Aim of the task: Transcribe the lines exactly, beginning with the one that contains "Select the Resources tab" and ending with the final line of the records. Do not transcribe pictures.

Records provided:
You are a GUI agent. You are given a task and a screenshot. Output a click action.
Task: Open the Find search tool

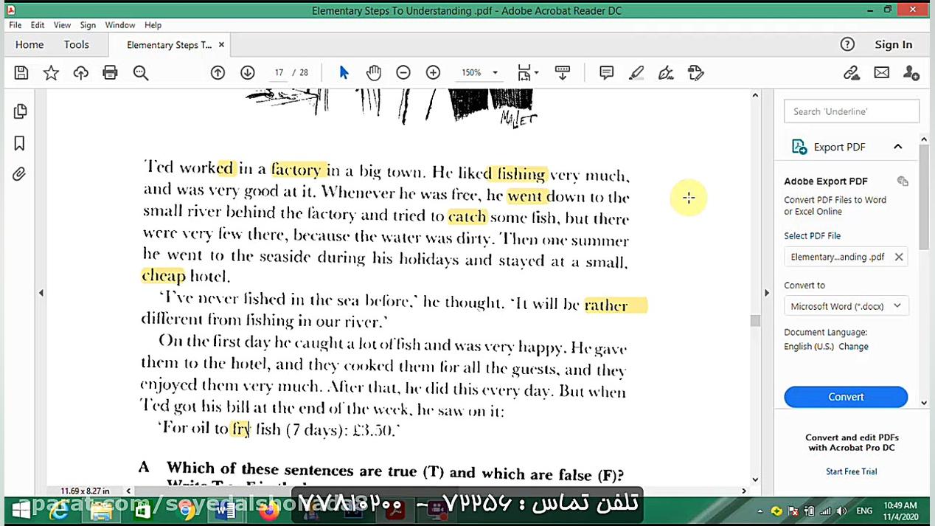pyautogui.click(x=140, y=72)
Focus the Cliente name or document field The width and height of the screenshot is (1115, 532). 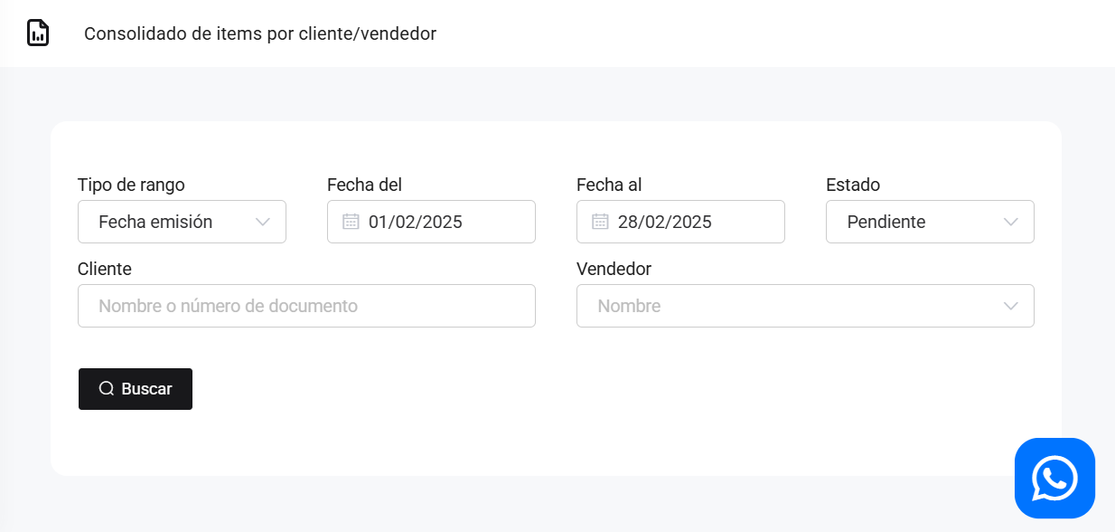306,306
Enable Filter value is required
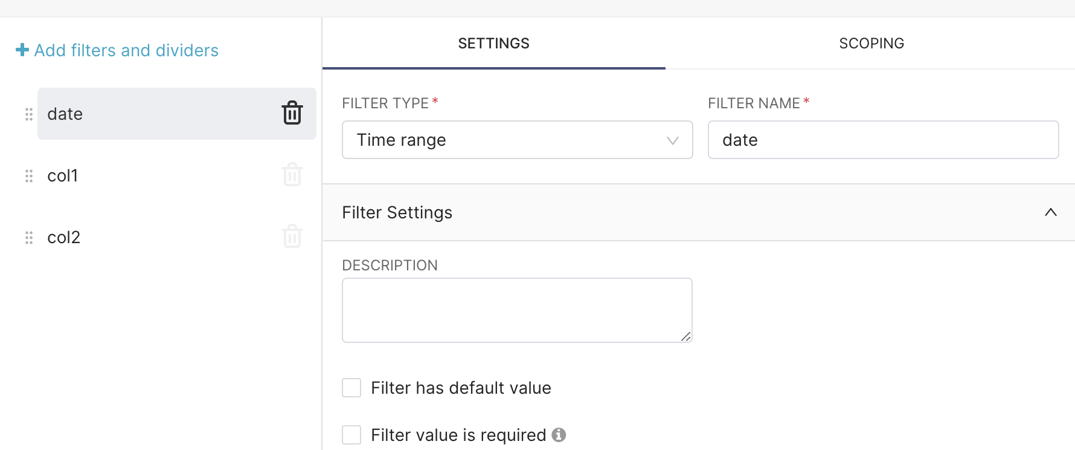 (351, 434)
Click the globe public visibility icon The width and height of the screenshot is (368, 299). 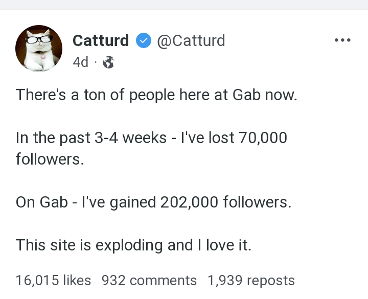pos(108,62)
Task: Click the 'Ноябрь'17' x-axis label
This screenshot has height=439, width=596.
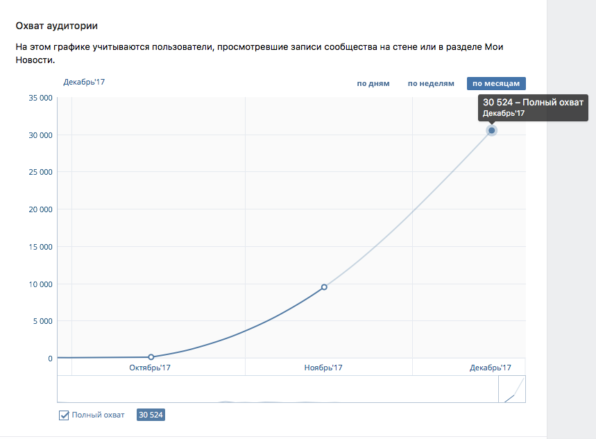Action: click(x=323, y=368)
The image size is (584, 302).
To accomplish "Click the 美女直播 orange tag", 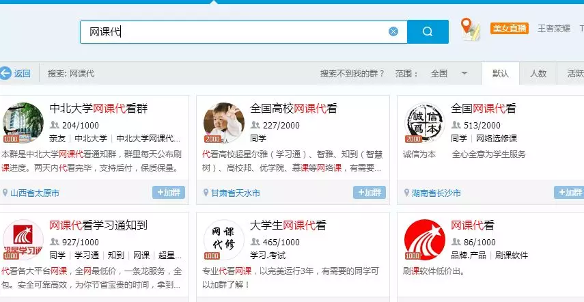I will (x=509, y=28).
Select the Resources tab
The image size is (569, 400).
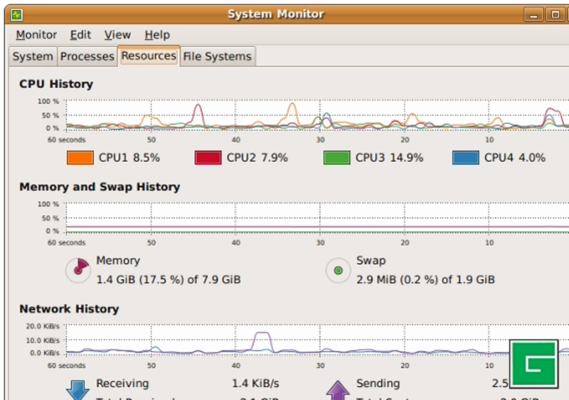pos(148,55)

Response:
Select the Resources tab
The image size is (569, 400).
pos(148,55)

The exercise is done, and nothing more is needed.